Pet owners’ and veterinarians’ views on pet obesity
Pet owners and veterinary professionals were questioned about pet obesity, diet and nutrition, and sources of pet food advice. Fifty-eight percent of pet owners and 54 percent of veterinary professionals reported they had tried to help their own pet lose weight. Low-calorie and weight loss diets combined with increased exercise were the most cited weight loss strategies.
However, forty-eight percent of pet owners stated that their veterinarian failed to recommend a maintenance or routine diet for their pet and 15 percent commented that they “had to ask” to receive a pet food recommendation. Fifty percent of surveyed veterinary professionals replied they offered maintenance pet food recommendations.

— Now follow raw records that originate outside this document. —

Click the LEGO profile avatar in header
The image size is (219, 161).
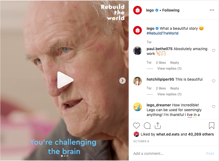tap(138, 10)
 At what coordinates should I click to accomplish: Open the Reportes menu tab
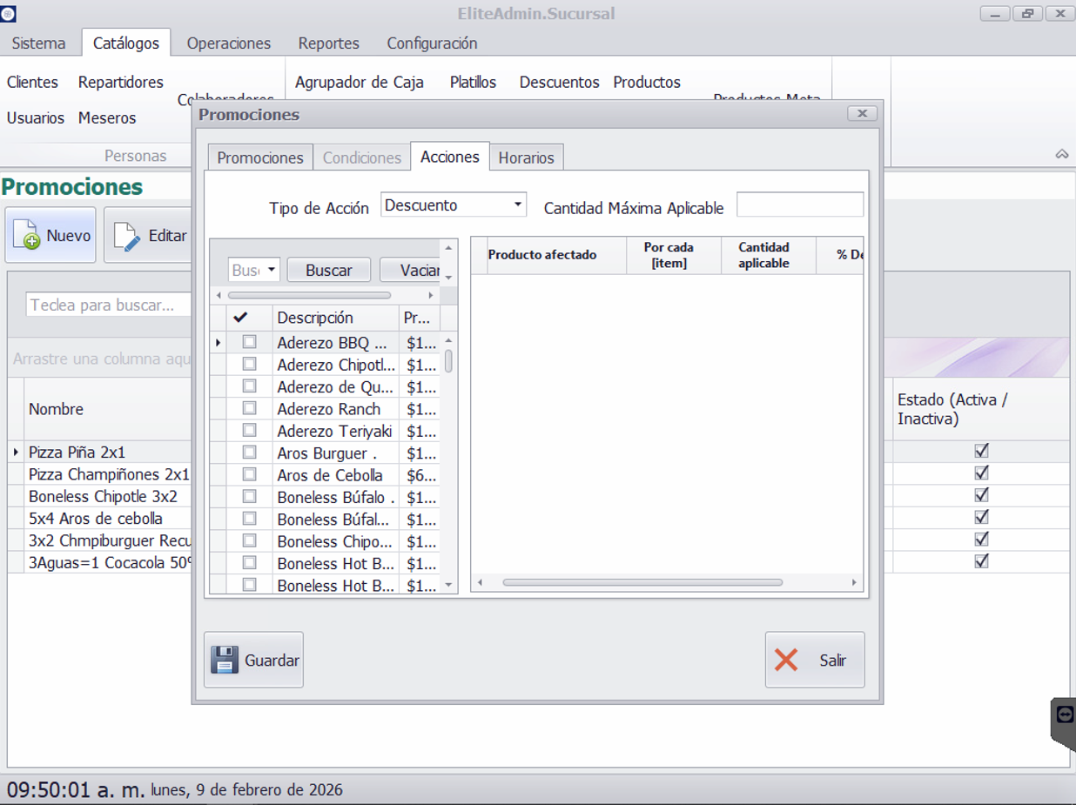point(328,43)
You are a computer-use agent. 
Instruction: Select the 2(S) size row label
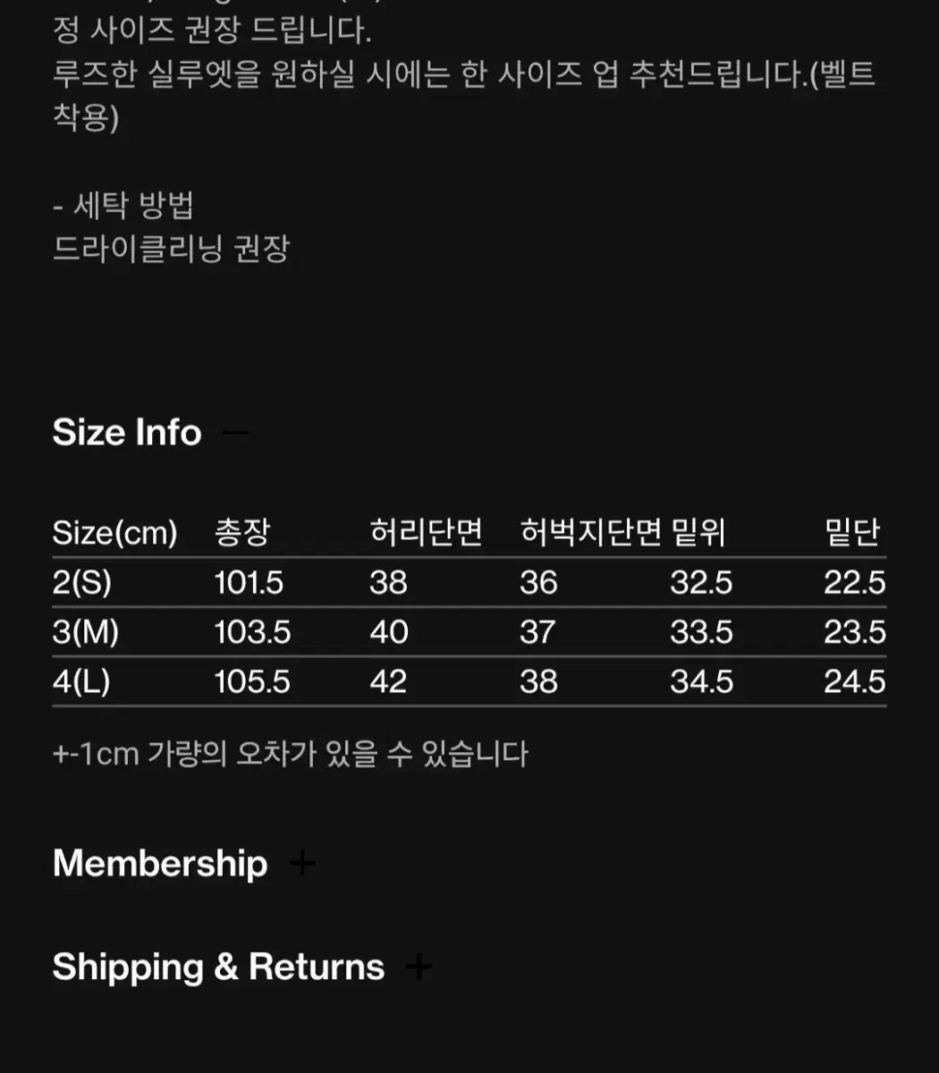(82, 583)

Pet obesity survey methodology
The 2017 survey included the assessment of 1,610 dogs and 714 cats by 178 veterinary practives. The online questionnaire was completed by 1,215 pet owners and 544 veterinary professionals from October 11 to December 31, 2017.
Veterinary practices assessed the body condition scores of every dog and cat patient they saw for a regular wellness exam on a given day during the study period. Body condition scores based on a whole-integer, nine-point scale and actual weight were used in classifying pets as either underweight, thin, ideal, overweight or obese.